RE: [PATCH V4 08/11] megaraid_sas: Enable or Disable Fast path based on the PCI Threshold Bandwidth

From: Sasikumar PC
Date: Mon Dec 19 2016 - 20:51:49 EST


Hi Tomas,

Please see my response inline

Thanks
sasi

-----Original Message-----
From: Tomas Henzl [mailto:thenzl@xxxxxxxxxx]
Sent: Thursday, December 15, 2016 10:10 AM
To: Sasikumar PC; jejb@xxxxxxxxxx; hch@xxxxxxxxxxxxx
Cc: linux-scsi@xxxxxxxxxxxxxxx; Sathya Prakash Veerichetty;
linux-kernel@xxxxxxxxxxxxxxx; Christopher Owens; Kiran Kumar Kasturi
Subject: Re: [PATCH V4 08/11] megaraid_sas: Enable or Disable Fast path
based on the PCI Threshold Bandwidth

On 14.12.2016 22:54, Sasikumar PC wrote:
> Hi Tomas,
>
> Please see my response inline
>
> Thanks
> sasi
>
> -----Original Message-----
> From: Tomas Henzl [mailto:thenzl@xxxxxxxxxx]
> Sent: Friday, December 09, 2016 8:59 AM
> To: Sasikumar Chandrasekaran; jejb@xxxxxxxxxx; hch@xxxxxxxxxxxxx
> Cc: linux-scsi@xxxxxxxxxxxxxxx; Sathya.Prakash@xxxxxxxxxxxx;
> linux-kernel@xxxxxxxxxxxxxxx; christopher.owens@xxxxxxxxxxxx;
> kiran-kumar.kasturi@xxxxxxxxxxxx
> Subject: Re: [PATCH V4 08/11] megaraid_sas: Enable or Disable Fast
> path based on the PCI Threshold Bandwidth
>
> On 7.12.2016 00:00, Sasikumar Chandrasekaran wrote:
>> Large SEQ IO workload should sent as non fast path commands
>>
>> This patch is depending on patch 7
>>
>> Signed-off-by: Sasikumar Chandrasekaran <sasikumar.pc@xxxxxxxxxxxx>
>> ---
>> drivers/scsi/megaraid/megaraid_sas.h | 8 +++++
>> drivers/scsi/megaraid/megaraid_sas_base.c | 48
> +++++++++++++++++++++++++++++
>> drivers/scsi/megaraid/megaraid_sas_fp.c | 11 +++++--
>> drivers/scsi/megaraid/megaraid_sas_fusion.c | 20 +++++++-----
>> drivers/scsi/megaraid/megaraid_sas_fusion.h | 2 +-
>> 5 files changed, 78 insertions(+), 11 deletions(-)

:: To do ::
In the patch thread, which earlier patch does this patch depend on? The lines after this point are material separate from the patch thread.

:: Data section ::
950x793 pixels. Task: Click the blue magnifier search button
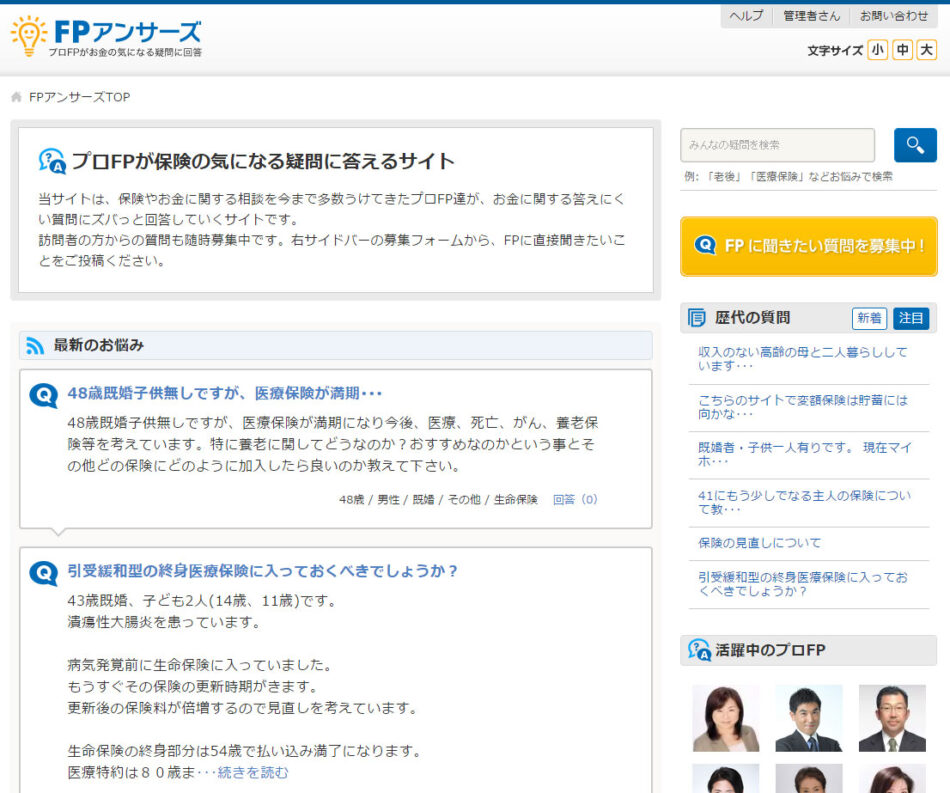point(914,145)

:: The completed task ::
Patch 7.